Twistors and Wick Rotation

In the last posting I explained how a fundamental problem shows up if you try to Wick rotate a Weyl spinor. Wick rotation is supposed to be analytic continuation in a four dimensional complex spacetime which, in terms of spinors, is $S_L\otimes S_R$ (or equivalently, linear maps from $S_R^*$ to $S_L$). This is acted on by the complex spin group $$Spin(4,\mathbf C)=SL(2,\mathbf C)_L\times SL(2,\mathbf C)_R$$ where the two factors act on the two kinds of spinors. The subgroup preserving the four real dimensional Minkowski spacetime is $SL(2,\mathbf C)$, embedded by
$$g\in SL(2,\mathbf C)\rightarrow (\overline g, g)\in SL(2,\mathbf C)_L\times SL(2,\mathbf C)_R$$
The subgroup preserving the four real dimensional Euclidean spacetime is
$$Spin(4)=SU(2)_L\times SU(2)_R$$
so pairs of $SL(2,\mathbf C)$ elements that are in $SU(2)$.

In Minkowski spacetime you only need one kind of spinor (and its complex conjugate), but analytic continuation to Euclidean spacetime requires two independent kinds. You have to introduce Dirac spinors (pairs of Weyl spinors with both chiralities) to do this kind of Wick rotation. My “right-handed spacetime” proposal is essentially that you should find a version of Wick rotation that just uses $S_R$, not analytically continuing spinors in complex spacetime in the usual way.

A way to do this is to use twistor theory, where a point in spacetime can be identified with the spin space $S_R$ at the point. Twistor space is a space $T=\mathbf C^4$, with a complex spacetime point a $\mathbf C^2\subset T$. Projectivizing (modding out by the action of non-zero complex numbers), projective twistor space is $PT=\mathbf CP^3$, and spacetime points are $\mathbf CP^1$s inside $PT$. In twistor theory one can exploit the complex structure of the complex three dimensional space $PT$ rather than that of the complex four dimensions parametrizing the space of $\mathbf CP^1$s.

To understand how Minkowski spacetime appears in $PT$, it may be a good idea to start with something simpler that has much of the same structure, thinking about $\mathbf CP^1$ instead of $\mathbf CP^3$. $\mathbf CP^1$ is the space of complex lines through the origin in $\mathbf C^2$, and it is acted on transitively by $SL(2,\mathbf C)$. It is a version of the Riemann sphere, with $SL(2,\mathbf C)$ the group of conformal transformations acting on the sphere. The unitary subgroup $SU(2)$ is a real form of $SL(2,\mathbf C)$ and also acts transitively on this sphere. One can construct finite dimensional representations of $SU(2)$ or $SL(2,\mathbf C)$ on spaces of holomorphic sections of holomorphic line bundles on $\mathbf CP^1$ (Borel-Weil), or on cohomology spaces $H^1$ (Borel-Weil-Bott).
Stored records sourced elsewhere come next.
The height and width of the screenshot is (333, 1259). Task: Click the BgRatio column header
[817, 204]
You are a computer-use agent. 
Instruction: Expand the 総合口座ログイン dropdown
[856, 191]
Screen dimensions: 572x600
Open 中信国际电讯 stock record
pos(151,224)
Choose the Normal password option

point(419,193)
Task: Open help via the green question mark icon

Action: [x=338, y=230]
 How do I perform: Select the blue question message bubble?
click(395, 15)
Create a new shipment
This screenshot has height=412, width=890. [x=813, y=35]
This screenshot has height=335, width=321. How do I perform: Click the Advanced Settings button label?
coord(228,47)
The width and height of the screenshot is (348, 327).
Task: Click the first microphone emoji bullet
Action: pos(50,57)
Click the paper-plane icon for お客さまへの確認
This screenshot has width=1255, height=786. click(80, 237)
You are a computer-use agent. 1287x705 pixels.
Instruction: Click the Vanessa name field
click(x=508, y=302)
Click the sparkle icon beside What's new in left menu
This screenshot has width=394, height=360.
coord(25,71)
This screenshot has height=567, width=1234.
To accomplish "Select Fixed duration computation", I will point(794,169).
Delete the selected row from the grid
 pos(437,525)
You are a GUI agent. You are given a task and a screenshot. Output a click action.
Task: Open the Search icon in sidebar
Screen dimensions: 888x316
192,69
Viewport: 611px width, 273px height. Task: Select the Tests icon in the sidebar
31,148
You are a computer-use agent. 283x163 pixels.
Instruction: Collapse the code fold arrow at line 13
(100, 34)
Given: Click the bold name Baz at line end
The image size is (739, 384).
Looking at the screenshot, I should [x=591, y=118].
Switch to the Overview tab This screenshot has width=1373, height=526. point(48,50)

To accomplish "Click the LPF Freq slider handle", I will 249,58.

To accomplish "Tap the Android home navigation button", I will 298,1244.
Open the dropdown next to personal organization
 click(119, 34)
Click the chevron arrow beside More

If one instead looks at the other real form, $SL(2,\mathbf R)=SU(1,1)$, one finds that it acts on $\mathbf CP^1$ with three orbits: the upper hemisphere $\mathbf CP^1_+$, the lower hemisphere $\mathbf CP^1_-$, and the equator that is their boundary. One can construct infinite dimensional discrete series unitary representations of $SU(1,1)$ on holomorphic sections of holomorphic line bundles over $\mathbf CP^1_+$ or $\mathbf CP^1_-$ (or on cohomology spaces $H^1$). These representations can be characterized by their behavior at the boundary $S^1$, where one can make various choices of function space, with hyperfunctions a very natural one.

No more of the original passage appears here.